UK ultrafast broadband projects might be getting a boost thanks to fresh guidelines coming from Brussels
The European Commission has updated Broadband Guidelines for member states to follow, as it looks to get more super and ultrafast connections up and running across the continent.
The EC said the new guidelines offer “a reinforcement of open access obligations and improved transparency rules”. The guidelines, which are set to be adopted in January 2013, offer governments advice on how to progress with broadband projects, looking at competition issues and quality of service.
In the UK, the Broadband Development UK (BDUK) initiative, which has pushed £530 million into getting fibre out to rural areas, was scrutinised by the European Commission over competition issues. To date, BT has won all BDUK-backed contracts, and it appears it will be a one-horse race.
But the EC gave the go-ahead in November, despite concerns from other industry players that state aid was being piled into BT coffers.
The EC is getting nervous about reaching its targets and is now loosening a number of rules to ensure countries can get up to speed. In the guidelines announced today, the Commission said that in light of the aim to achieve 50 percent penetration of internet connections above 100Mbps, governments could intervene directly and provide the necessary infrastructure, as long as certain competition requirements were met.
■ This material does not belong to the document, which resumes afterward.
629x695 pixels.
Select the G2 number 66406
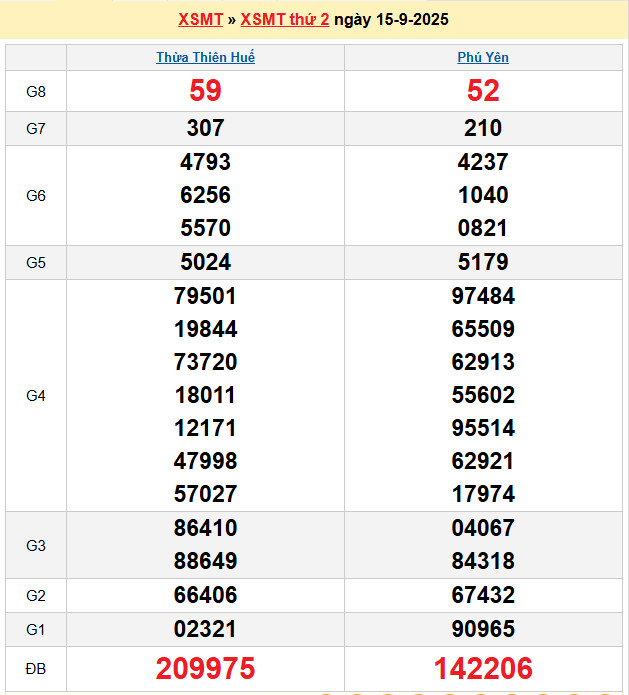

This should provide a boost to the UK’s own ultrafast plans, and could ease any concerns that EU scrutiny might cause delay to the process, as happened with the BDUK initiative.
The government has announced funding for 22 ultrafast cities, pouring £150 million into the project so far. Chancellor of the Exchequer George Osborne revealed 12 of the ultrafast destinations earlier this month, which including Brighton, Cambridge and Oxford.
As announced earlier in the year, London, Birmingham and others are set to be covered in ultrafast fibre.
Britain’s definition of ultrafast broadband speed seems to be below what the EC expects, however. The UK’s ultrafast cities will hit at least 80Mbps, not 100Mbps.
The fresh guidelines also include rules on “technological neutrality”. “Bidders should be entitled to propose the provision of the required broadband services using or combining whatever technology they deem most suitable,” the EC document read.
“On the basis of the objective tender criteria, the granting authority is then entitled to select the most suitable technological solution or mix of technology solutions. In principle, universal coverage of larger target areas can be reached with a mix of technologies.”
The Commission said governments could only finance infrastructure directly if it can provide “a substantial improvement over existing networks and not only a marginal improvement in citizens’ connectivity”.